The group forecasts economic growth to average 2.2% in 2012 and 2.4% in 2013. Rising gas prices and a slowing global economy are expected to restrain growth in the first half of this year. However, in the second half of the year, economic growth is expected to pick up to above 2.5%, according to the quarterly forecast.
“There’s new confidence in the recovery that we haven’t seen in a while,” TD Chief Economist Craig Alexander says in a statement.
Alexander believes that the U.S. economy is better positioned to handle the pain of rising energy costs. That’s because the job and housing markets are slowly getting back on track. The group notes that over half a million jobs having been created so far this year, with more jobs created in January than at any time since 2006. The housing market, in turn, is seeing increased demand as evidenced by rising home sales and tighter inventory.

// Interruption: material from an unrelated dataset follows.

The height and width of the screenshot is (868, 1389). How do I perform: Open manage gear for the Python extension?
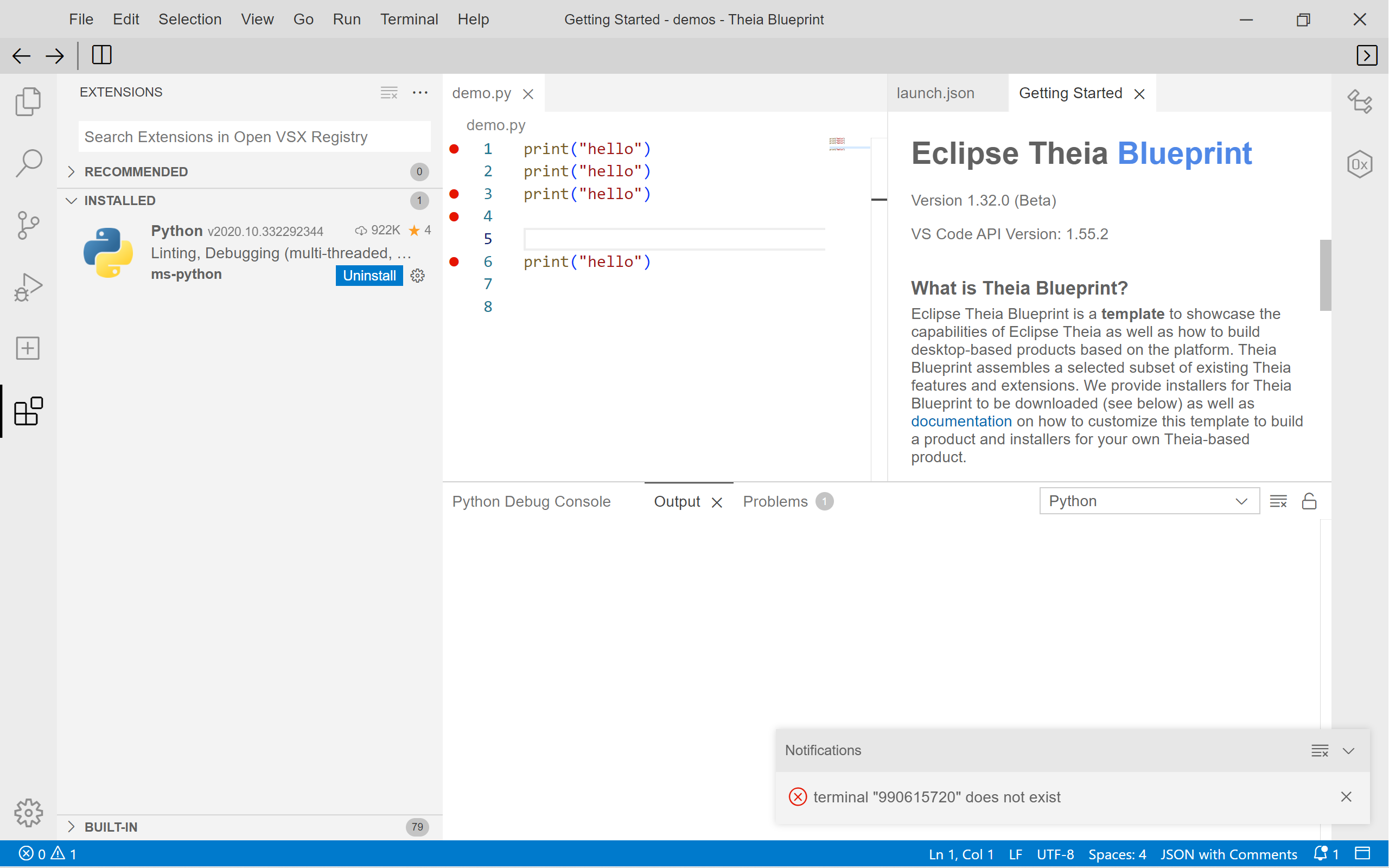tap(417, 275)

Despite the rosy outlook, risks remain, mostly on the policy front, according to TD Economics. In Europe, structural balances within the eurozone haven’t gone away, even with actions taken by European leaders to reduce the possibility of a disorderly default, the report notes.
“There are still a host of issues that policymakers must resolve before they can put this crisis behind them,” Alexander says in a statement.
In the U.S., longer-term uncertainty surrounding efforts to reduce the budget deficit and the expiration of Bush-era tax cuts, temporary payroll tax cuts and extended unemployment insurance in 2013 can cloud prospects for economic growth next year.
However, Alexander believes this will not occur. He is betting that Congress will reach a compromise so that the “fiscal drag” from reduced federal spending and expiration of tax cuts will be minimized.
Alexander believes that Congress will enact compromise legislation that will reduce the automatic spending cuts that go into effect in 2013. He also anticipates a partial expiration of the Bush tax cuts on $250,000-plus earners.
“The sheer size of the potential fiscal drag makes it unlikely that it will be fully implemented in an economy that is still finding its sea legs,” TD Economics writes in the report.